- **任务目标**
请把以下全部记录逐行放入一个JSON字符串列表，每行对应一个字符串，空行略去，图片不要写入答案。

- **所示材料**
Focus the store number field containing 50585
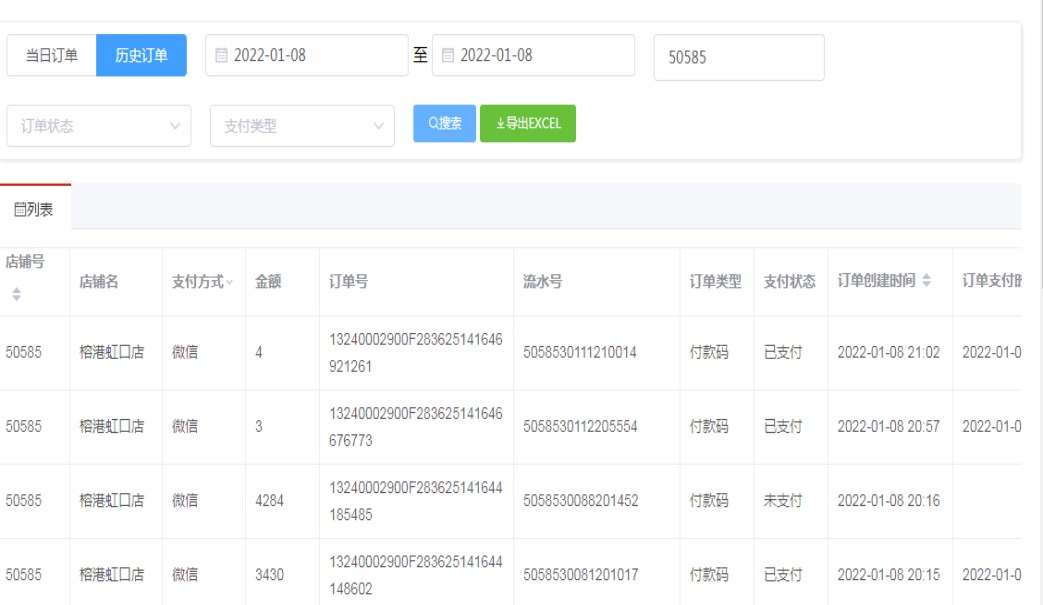This screenshot has width=1043, height=605. pos(738,58)
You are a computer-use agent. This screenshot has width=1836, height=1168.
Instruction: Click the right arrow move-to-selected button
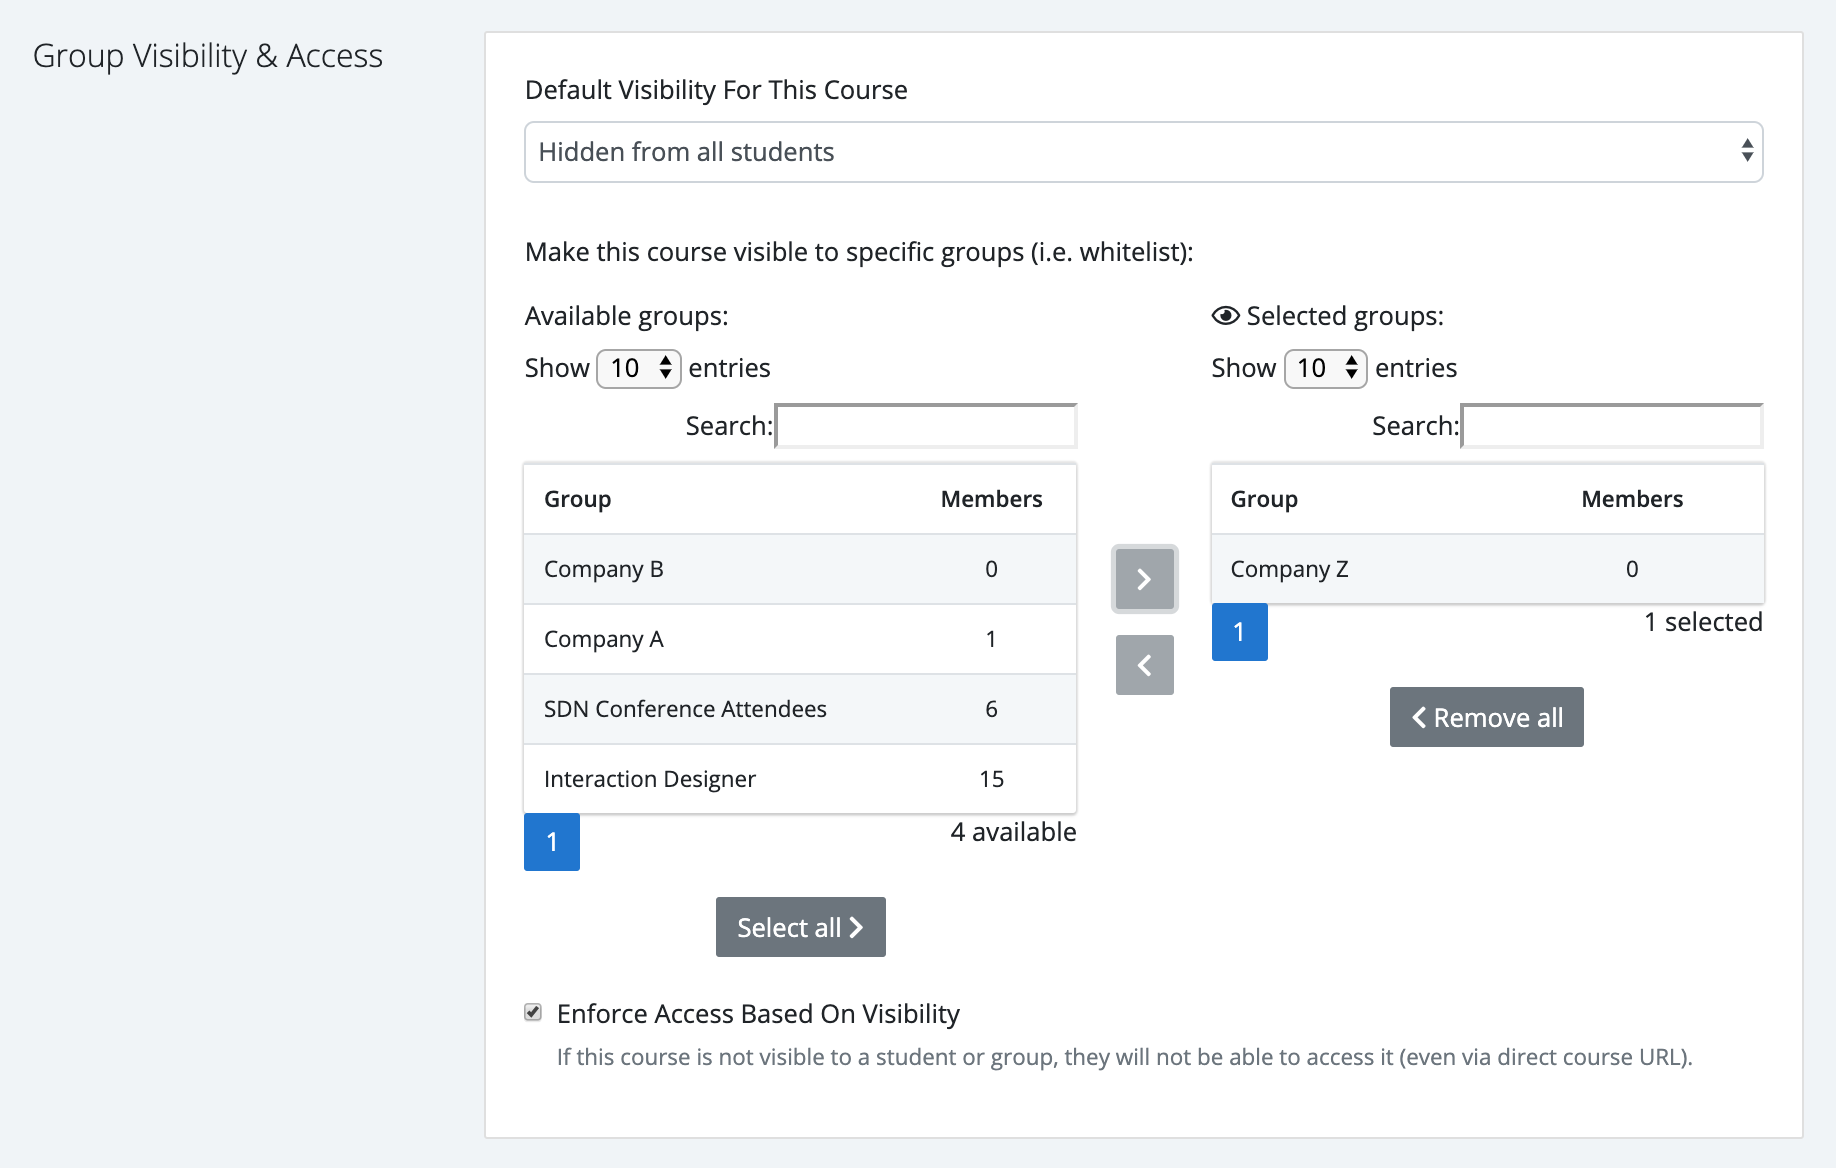[1144, 579]
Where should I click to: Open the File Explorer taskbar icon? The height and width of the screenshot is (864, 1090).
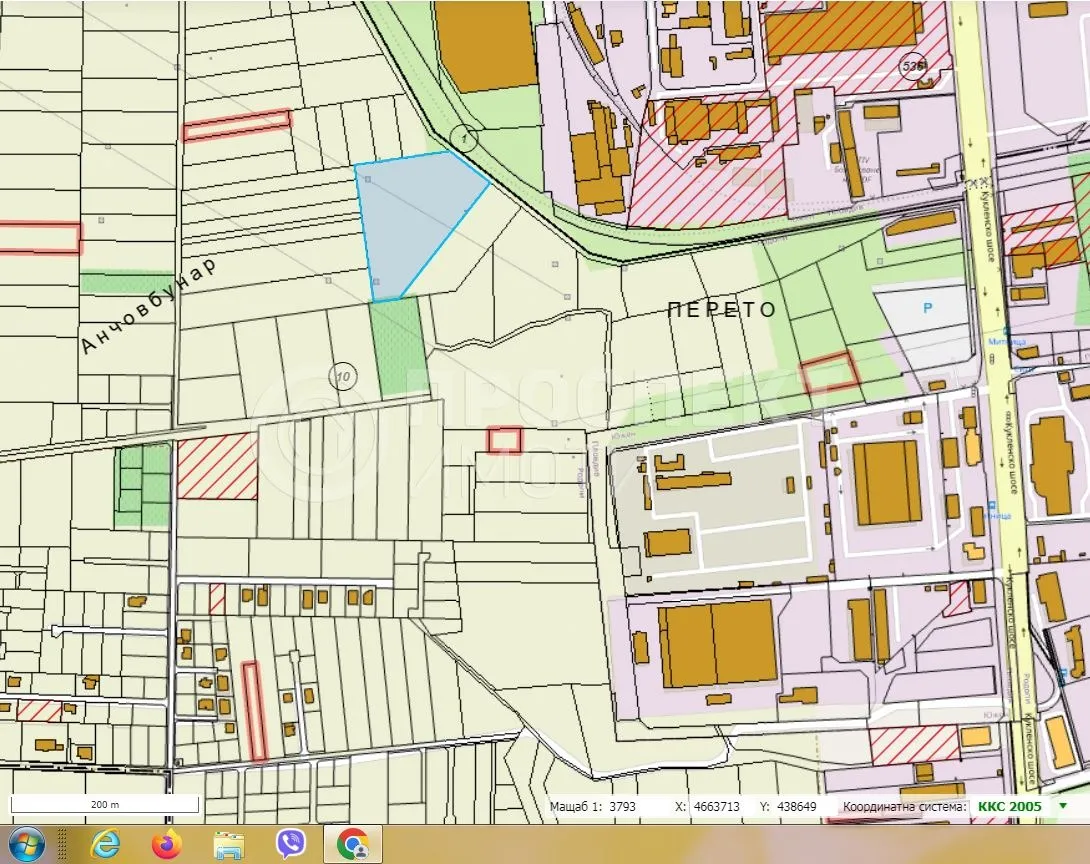pos(229,845)
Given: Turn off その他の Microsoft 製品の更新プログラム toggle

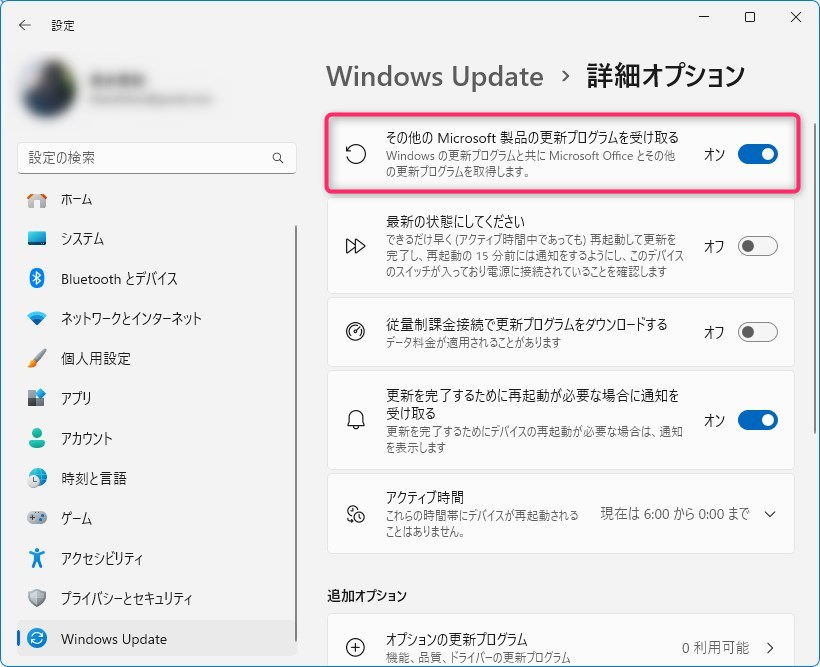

- **回答**
[
  "Focus the store number field containing 50585",
  "This screenshot has width=1043, height=605. pos(738,58)",
  "You are a computer-use agent. This screenshot has width=1836, height=1168.",
  "Instruction: Click the right arrow move-to-selected button",
  "[1144, 579]",
  "Where should I click to: Open the File Explorer taskbar icon? The height and width of the screenshot is (864, 1090).",
  "pos(229,845)",
  "Given: Turn off その他の Microsoft 製品の更新プログラム toggle"
]